Entries for locating words and items:

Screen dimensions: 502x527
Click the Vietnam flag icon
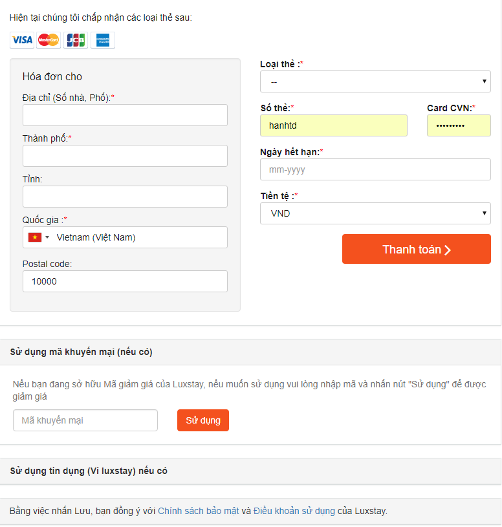34,237
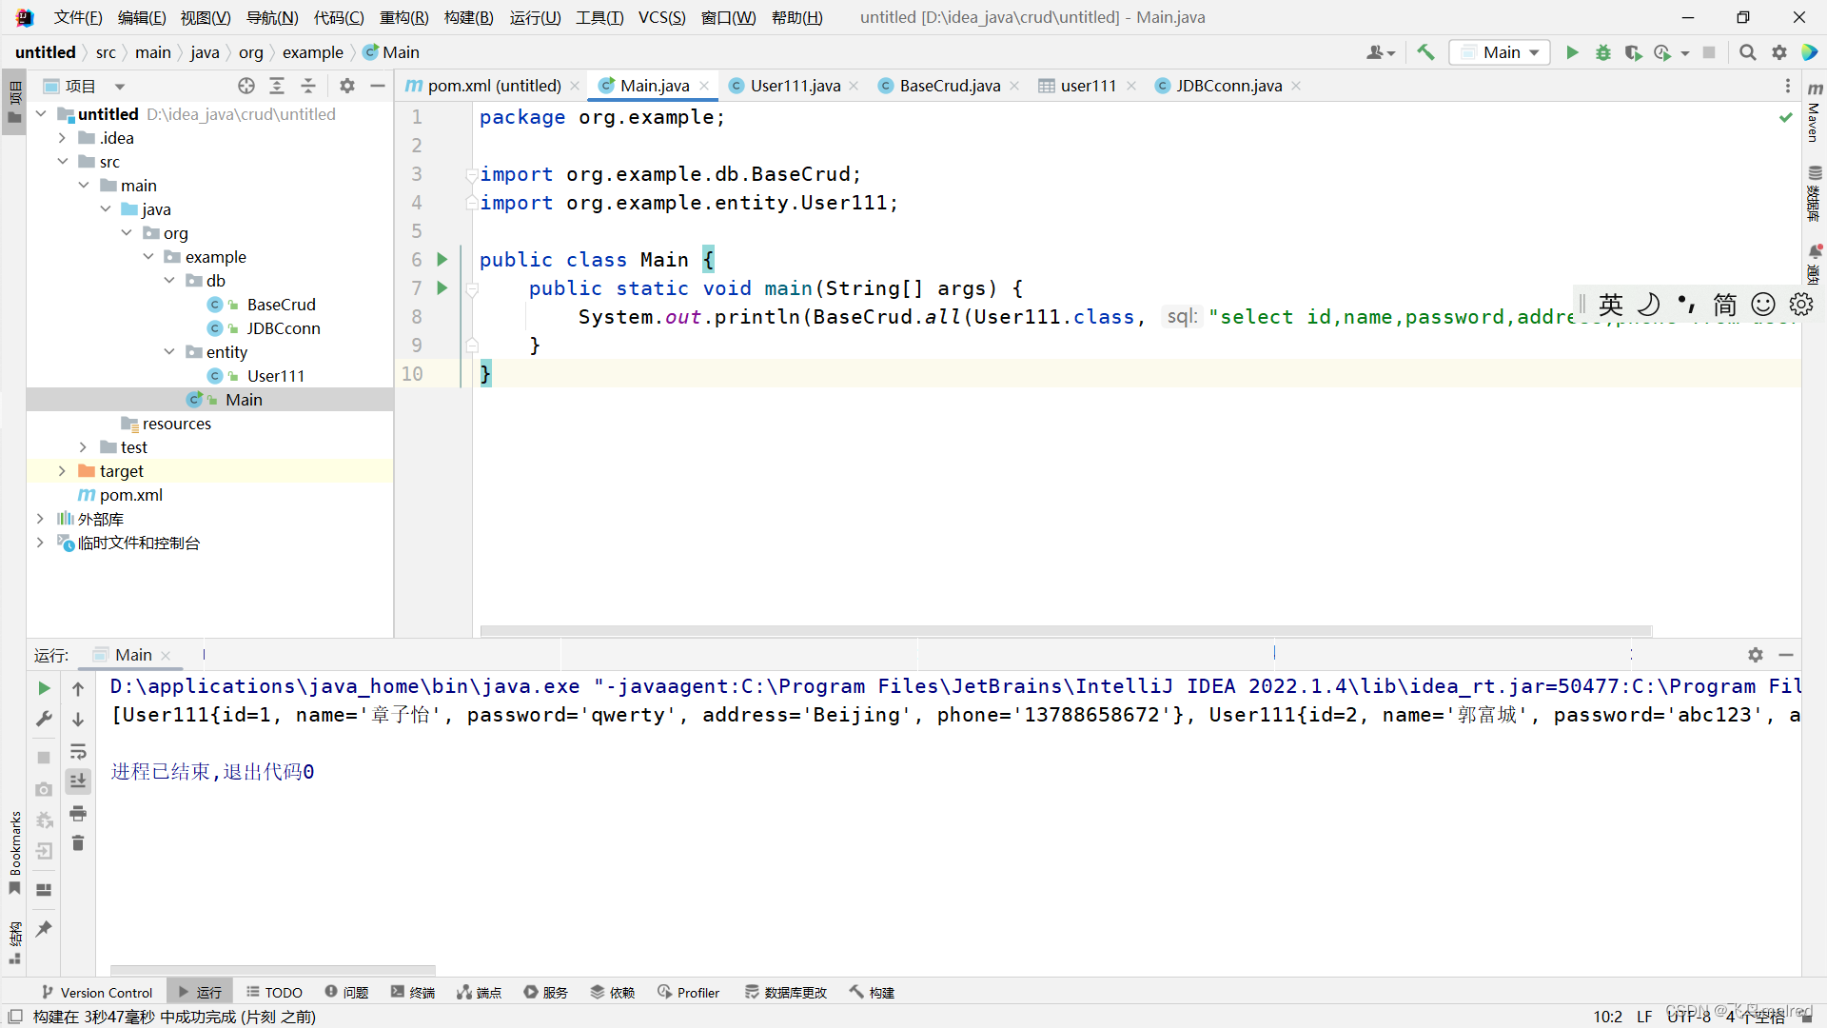Run Main with the green Run arrow

[1572, 52]
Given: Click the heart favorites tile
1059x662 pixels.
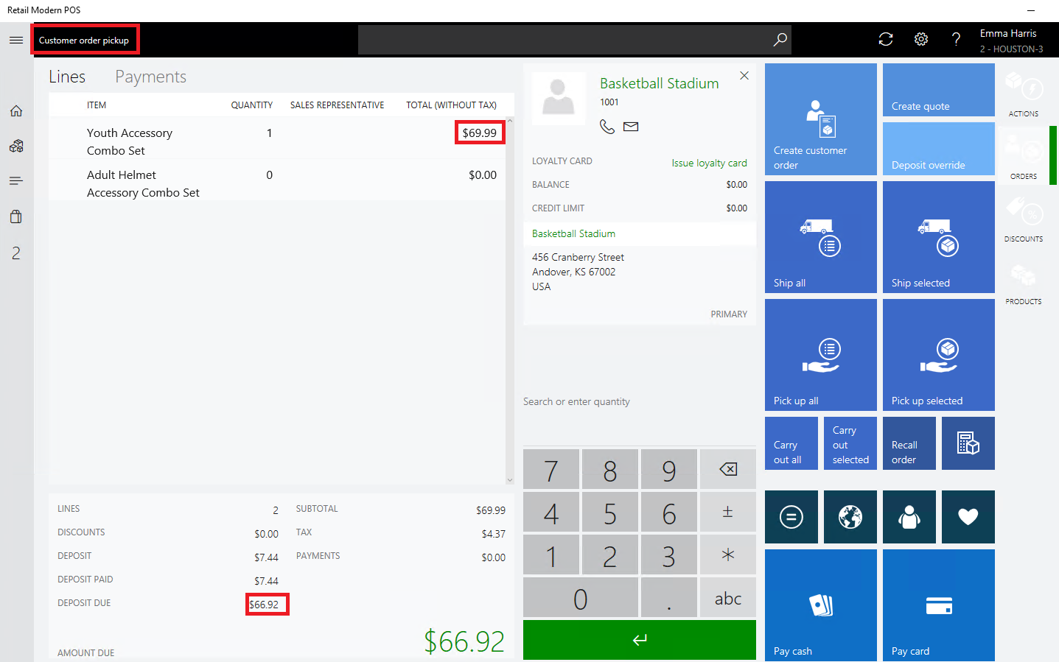Looking at the screenshot, I should 968,517.
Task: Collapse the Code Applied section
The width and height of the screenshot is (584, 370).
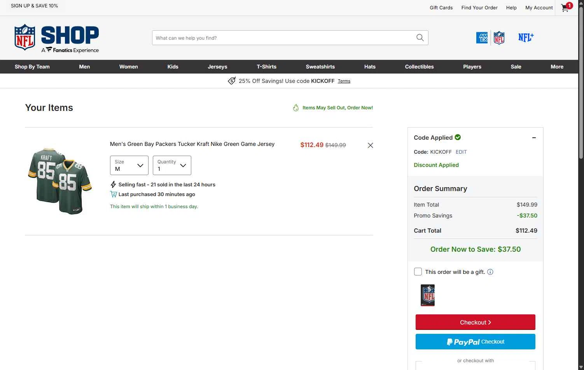Action: pyautogui.click(x=534, y=138)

Written problem: Copy out every one of the entries above word for word, leaving out the pictures.

Response to this task:
Screen dimensions: 502x527
Click the Vietnam flag icon
34,237
Run Main with the green Run arrow

[1572, 52]
Given: Click the heart favorites tile
1059x662 pixels.
Looking at the screenshot, I should 968,517.
Task: Collapse the Code Applied section
The width and height of the screenshot is (584, 370).
Action: pyautogui.click(x=534, y=138)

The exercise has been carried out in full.